Top Employment Law Changes for Massachusetts Businesses- End of Year Review

By Sasha Thaler

2014 brought a number of legislative changes which will affect Massachusetts employers of all sizes in 2015.  Here is a recap of the top 5 changes employers should be prepared for in the New Year.

1.  Wage Act Recovery Extended to 3 years, up from 2

The statute of limitations for violations of the Massachusetts Wage Act has been extended to three years, up from two years, as of the fall of 2014.  In addition, the time for filing is put on hold (tolled) from the time an employee files a complaint with the AG’s office to when the AG issues a right to sue letter or its enforcement action becomes final.  Together with Massachusetts’ mandatory tripling (trebling) of damages for Wage Act violations, this can lead to a significant increase in liability for employers facing Wage Act claims.

2.  Massachusetts Minimum Wage Increases

The hourly minimum wage for non-tipped employees climbs to $9.00 as of January 1, 2015.   Minimum wage for tipped employees will rise to $3.00 per hour as of the New Year.

3.  Earned Sick Time

Starting July 1, 2015, all Massachusetts employers will be required to provide sick time to their employees.  For employers with 11 or more employees, the time off must be paid; for smaller employers it may be unpaid.  Sick time must be accrued at a rate of 1 hour for every 30 hours worked, and employees may take and carry over up to 40 hours of sick time in a calendar year.  Unused sick time need not be paid at termination.  Employers with existing paid time off policies should review those policies may need to revise those policies to ensure they provide the same benefit as required by the new law.  Click here to see our prior post on this new law.

4.   Massachusetts Domestic Violence Leave

As of this past summer, employers with at least 50 employees must permit their workers to take up to 15 days of leave, which can be unpaid, in a 12 month period, when requested to deal with domestic violence or other abusive behavior or its effects, whether for themselves or a family member.  This can include seeking medical attention, obtaining counseling, dealing with the court system, among other reasons.  Employers must not retaliate against employees seeking the leave.   Click here to read our prior post on this topic.

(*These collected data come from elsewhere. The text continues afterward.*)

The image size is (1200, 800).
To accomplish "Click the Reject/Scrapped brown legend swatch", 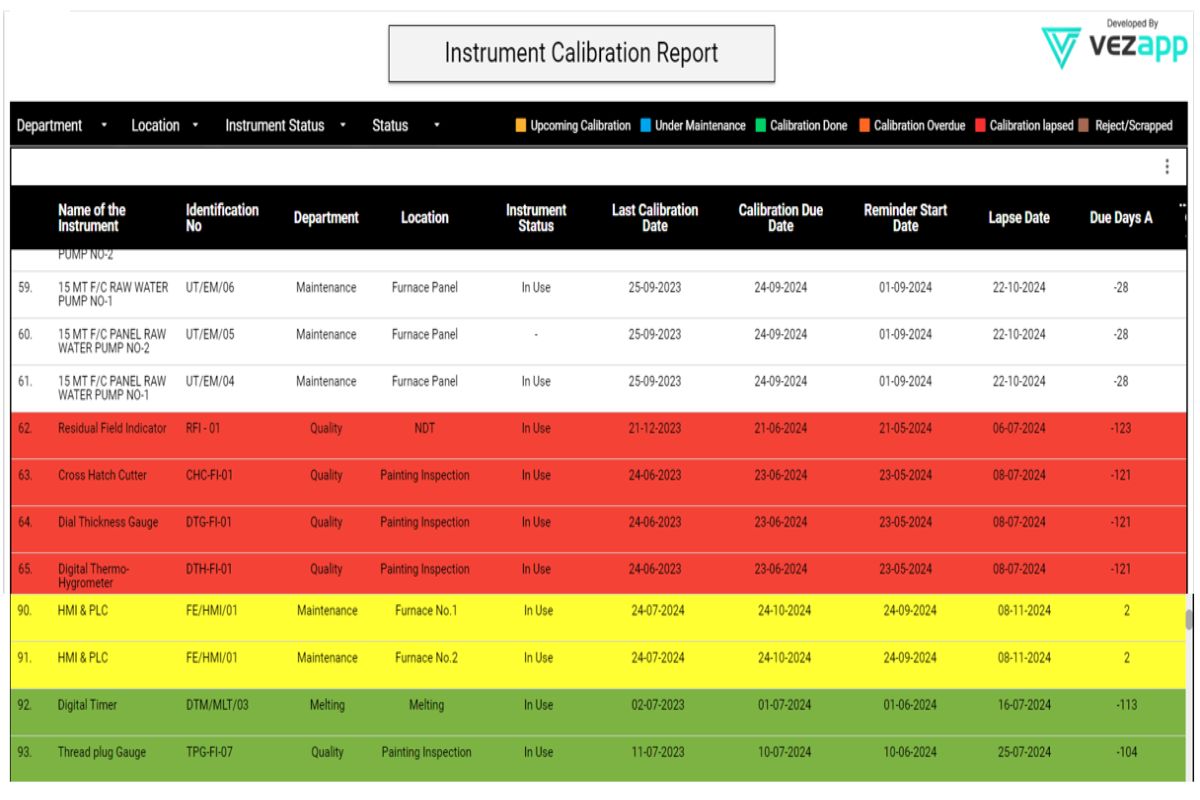I will [1084, 126].
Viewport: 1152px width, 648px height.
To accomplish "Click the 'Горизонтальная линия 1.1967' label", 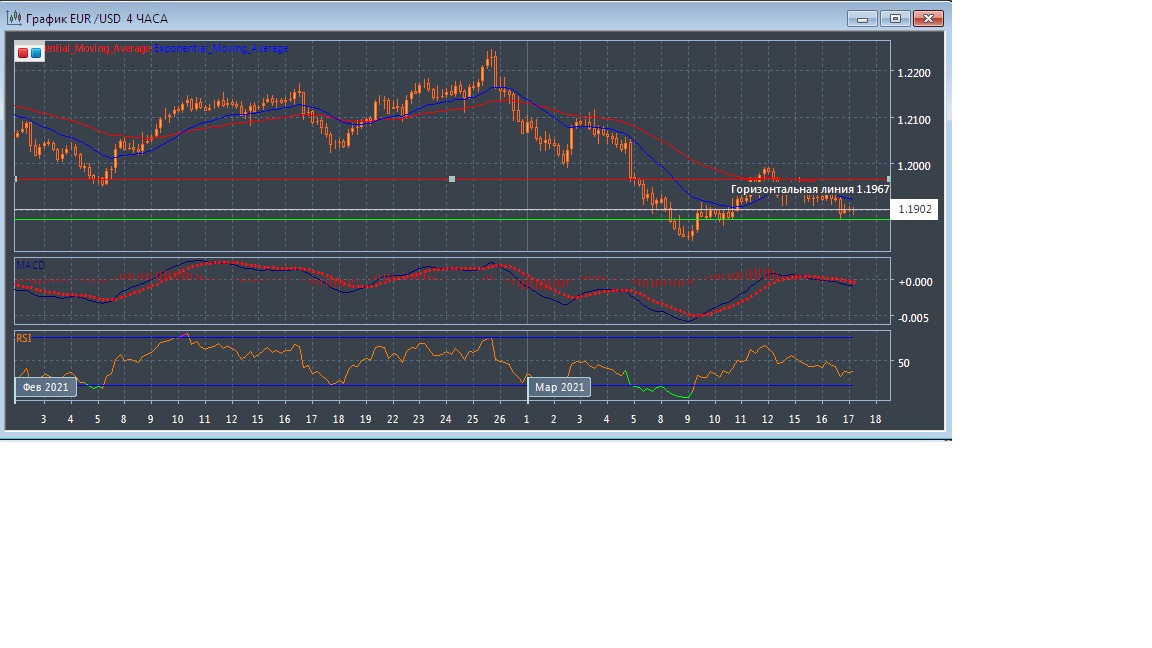I will (810, 189).
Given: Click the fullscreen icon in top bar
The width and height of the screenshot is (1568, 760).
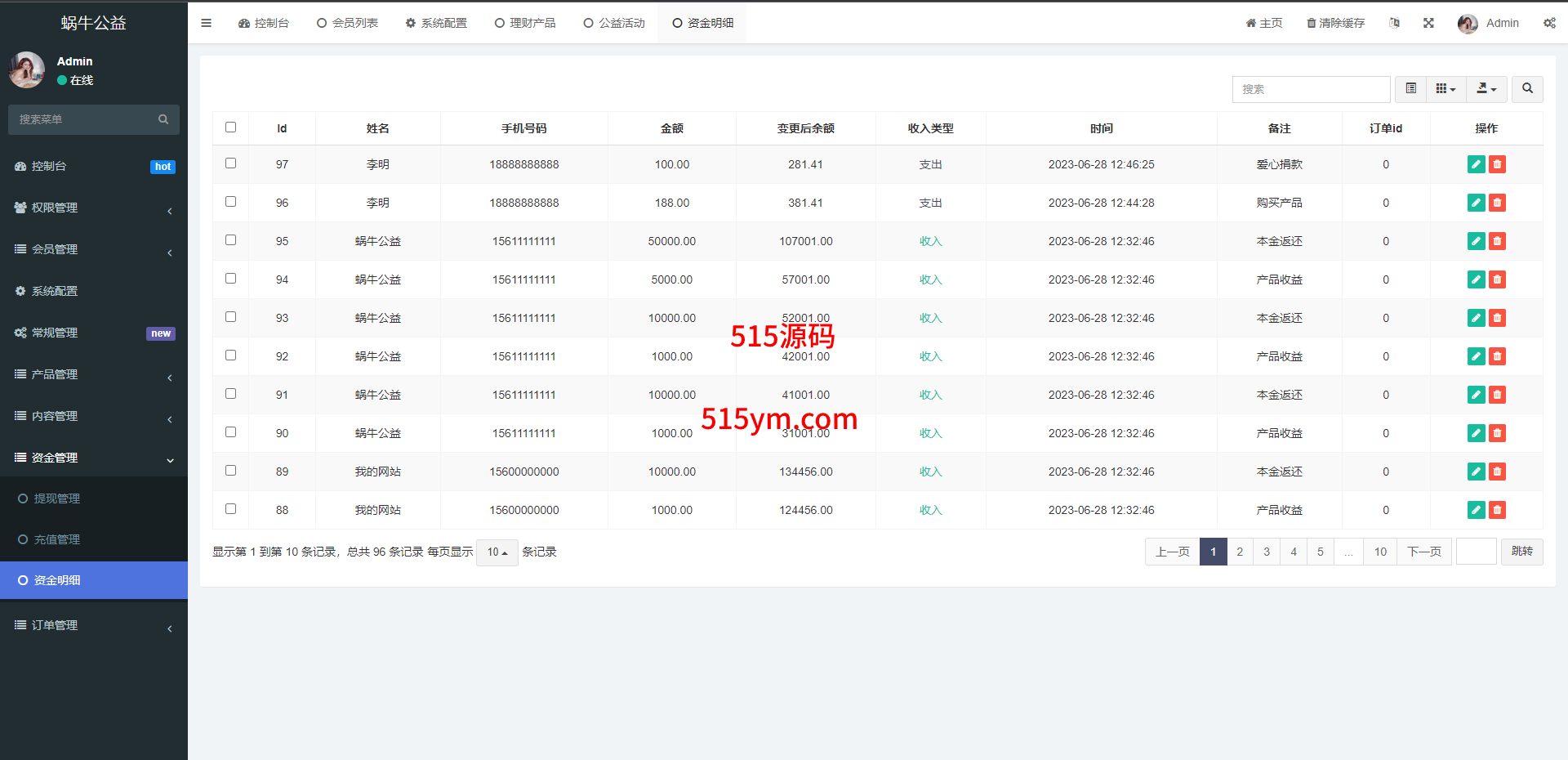Looking at the screenshot, I should click(x=1428, y=23).
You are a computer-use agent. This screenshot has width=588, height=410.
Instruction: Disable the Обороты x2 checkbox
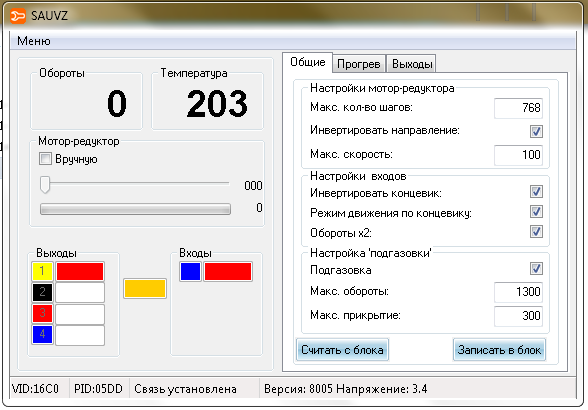pos(536,231)
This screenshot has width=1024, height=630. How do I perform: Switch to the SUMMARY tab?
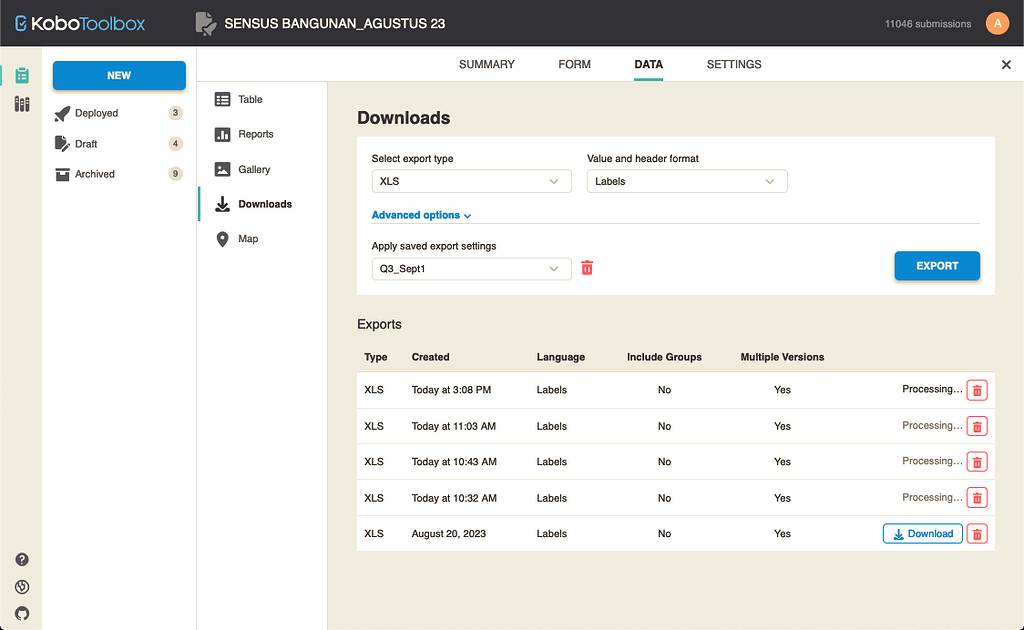click(486, 64)
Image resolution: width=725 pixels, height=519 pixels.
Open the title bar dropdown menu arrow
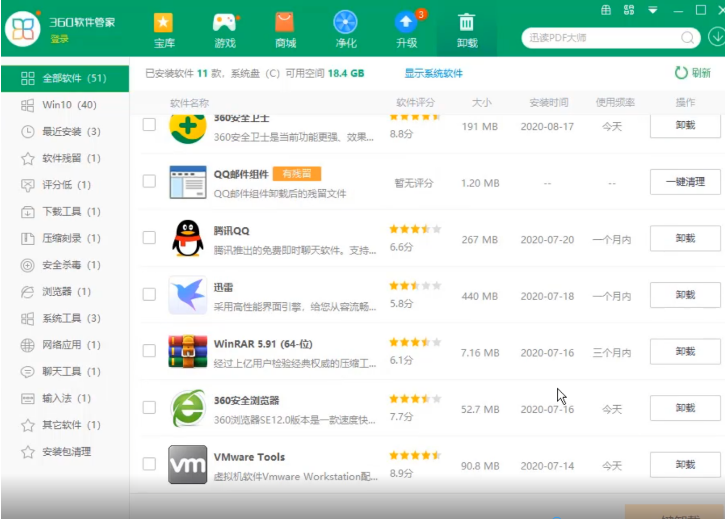(x=652, y=10)
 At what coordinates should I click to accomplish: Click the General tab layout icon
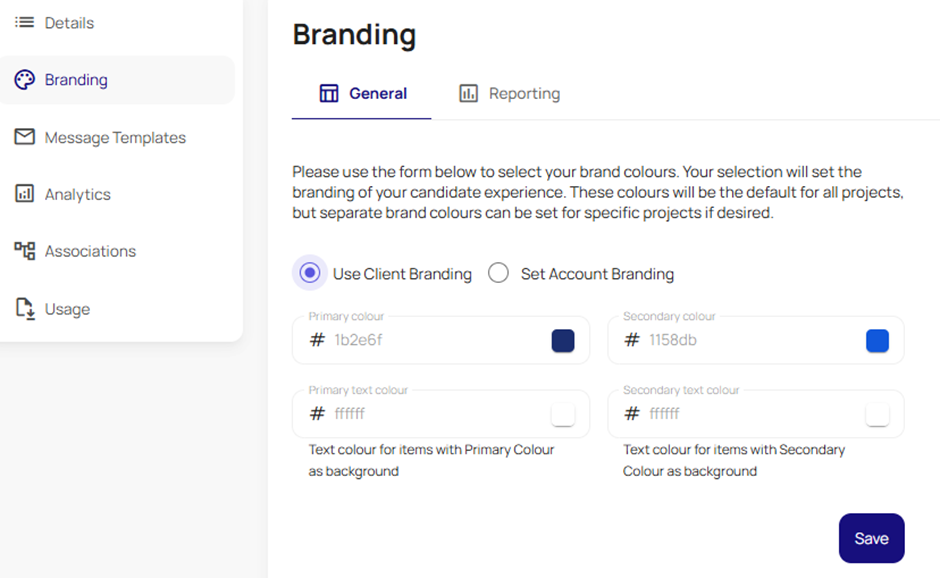coord(329,94)
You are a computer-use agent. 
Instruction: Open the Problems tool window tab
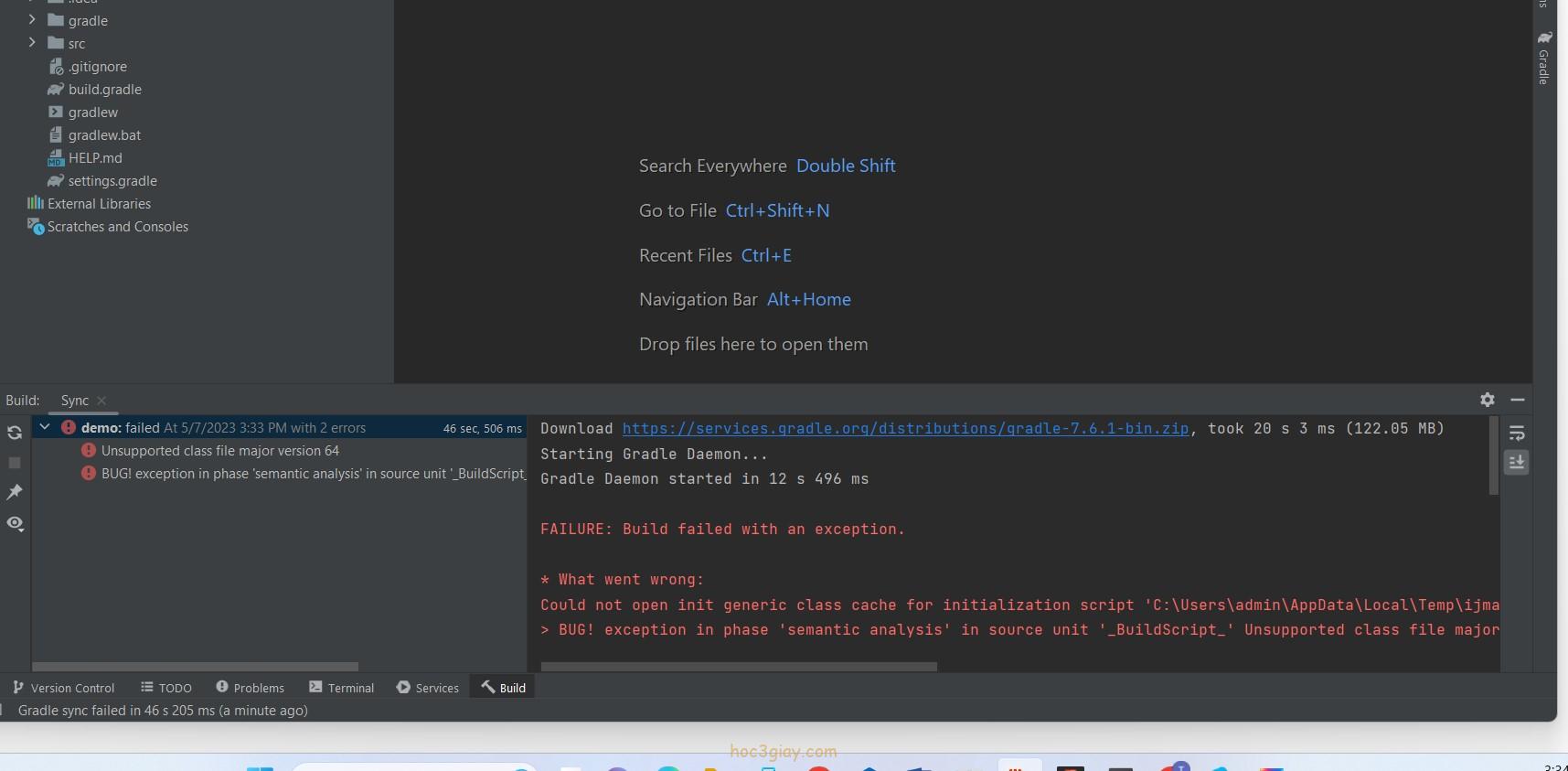250,688
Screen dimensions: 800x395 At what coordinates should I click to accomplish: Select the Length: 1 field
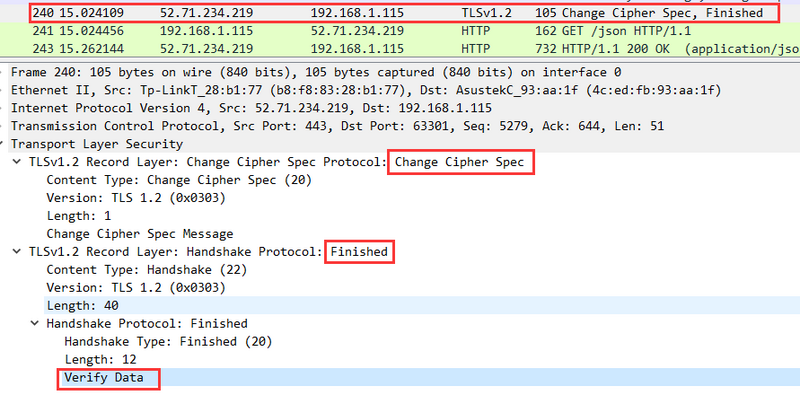79,216
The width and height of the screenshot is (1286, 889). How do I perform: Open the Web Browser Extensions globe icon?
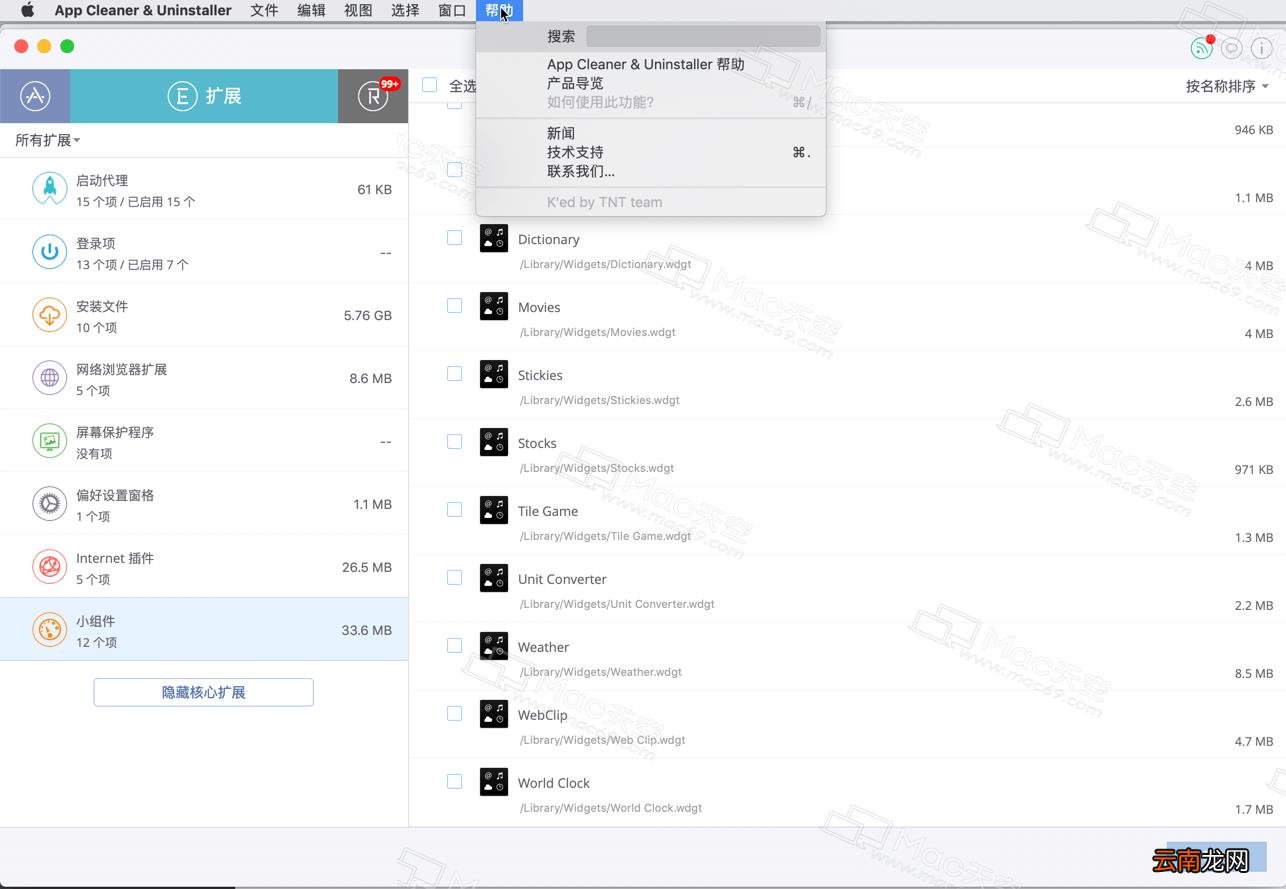point(49,378)
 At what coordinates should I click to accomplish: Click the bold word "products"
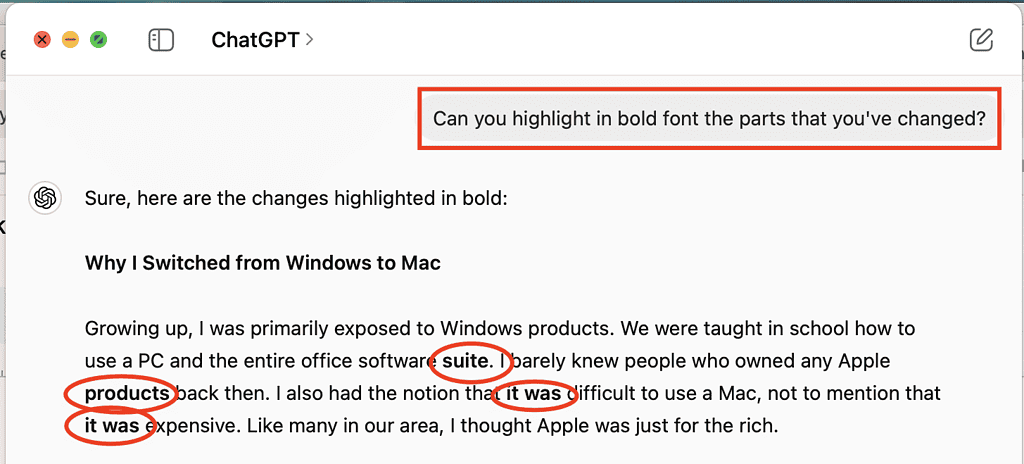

5. New Protections for Employees under Massachusetts Unemployment Insurance Law

Effective March 24, 2015, the Unemployment Insurance law creates a rebuttable presumption of retaliation against an employee who is terminated or experiences a substantial alteration of the terms of employment within 6 months of providing evidence or testifying at an unemployment hearing.  To rebut the presumption, the employer must show clear and convincing evidence that the employer’s actions were not a reprisal against the employee and that there is sufficient independent justification for the action.  Employers who violate these prohibitions or threaten or coerce employees in connection with an unemployment claim may be required to reinstate the employee and pay costs of suit and attorneys’ fees.  This serves as another reminder of the importance of keeping current and consistent records regarding employee performance and conduct – contemporaneous records are the best (and sometimes the only effective) defense against a claim of retaliation .

This sums up the top 5 new or changes to Massachusetts employment laws, which will effect all Massachusetts businesses and those that do business in Massachusetts.   With a change in leadership at the State House, we expect 2015 to be a busy year; we will keep you informed.

Happy New Year, from all of us at Bello Welsh LLP.